- Company completes End-of-Phase 2 Meeting with
FDA -
Revance Therapeutics, Inc. (NASDAQ:RVNC), a biotechnology
company developing botulinum toxin products for use in aesthetic
and therapeutic indications, today announced the completion of its
End-of-Phase 2 meeting with the U.S. Food and Drug Administration
(FDA) along with receipt of Scientific Advice from the Europe
Medicines Agency (EMA) regarding DaxibotulinumtoxinA for Injection
(RT002) for the treatment of cervical dystonia, a movement disorder
of the neck, in adults. Based on the Phase 2 safety and efficacy
results, along with guidance from the FDA and EMA, Revance plans to
proceed to a Phase 3 program in cervical dystonia.
Revance’s Phase 3 program will be conducted at multiple sites in
the U.S., Canada and Europe, and will be designed to fulfill
regulatory submission requirements in both the U.S. and Europe.

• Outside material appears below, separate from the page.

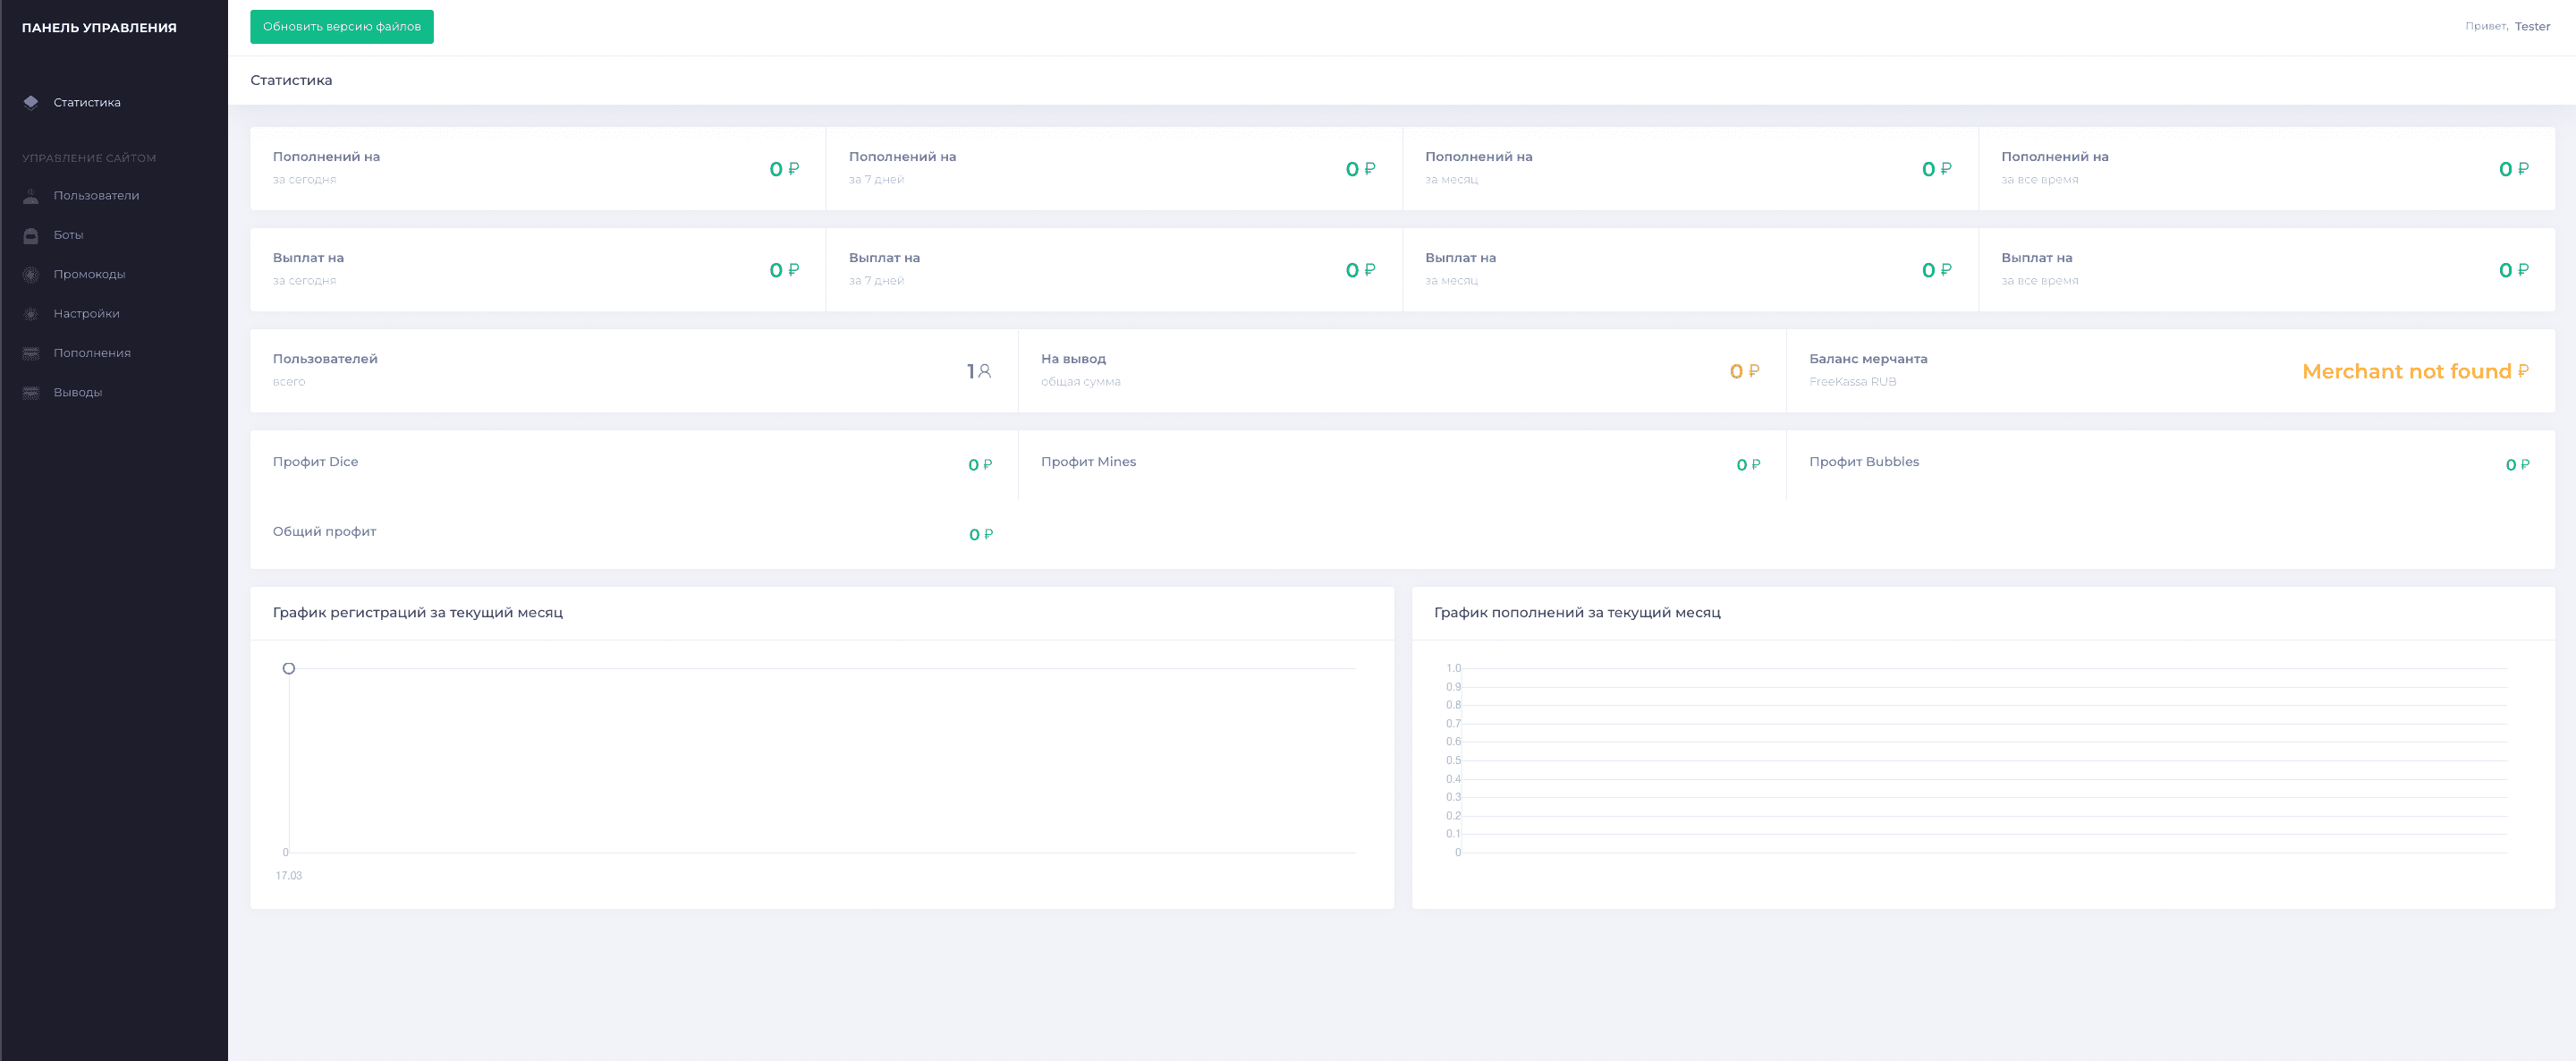This screenshot has width=2576, height=1061.
Task: Click the Статистика diamond icon in sidebar
Action: (31, 102)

Revance is finalizing the trial protocols for the pivotal program,
which is planned to commence in the second quarter of 2018.
In May 2017, the company reported that in a Phase 2 trial, RT002
appeared to be generally safe and well-tolerated, delivered
clinically significant improvement in signs and symptoms of
cervical dystonia in patients, and demonstrated duration of effect
of at least 24 weeks. Earlier this month, the company announced
that the FDA granted Orphan Drug Designation for RT002 to treat
cervical dystonia.
“Our discussions with the FDA and EMA were very fruitful,
directing specific courses of action for our clinical program for
RT002 in cervical dystonia,” said Dan Browne, President and Chief
Executive Officer of Revance. “We are energized by the momentum
behind our first potential therapeutic indication and are excited
by the prospect of bringing this promising, long-acting therapy to
those suffering from this highly debilitating disease.”
About Cervical Dystonia
According to the Dystonia Medical Research Foundation, whose
mission is to advance research, promote awareness and education,
and support the needs of affected individuals, cervical dystonia is
a painful condition in which the neck muscles contract
involuntarily, causing abnormal movements and awkward posture of
the head and neck. The movements may be sustained (tonic), jerky
(clonic), or a combination. Cervical dystonia (also referred to as
spasmodic torticollis) may be primary (meaning that it is the only
apparent neurological disorder, with or without a family history)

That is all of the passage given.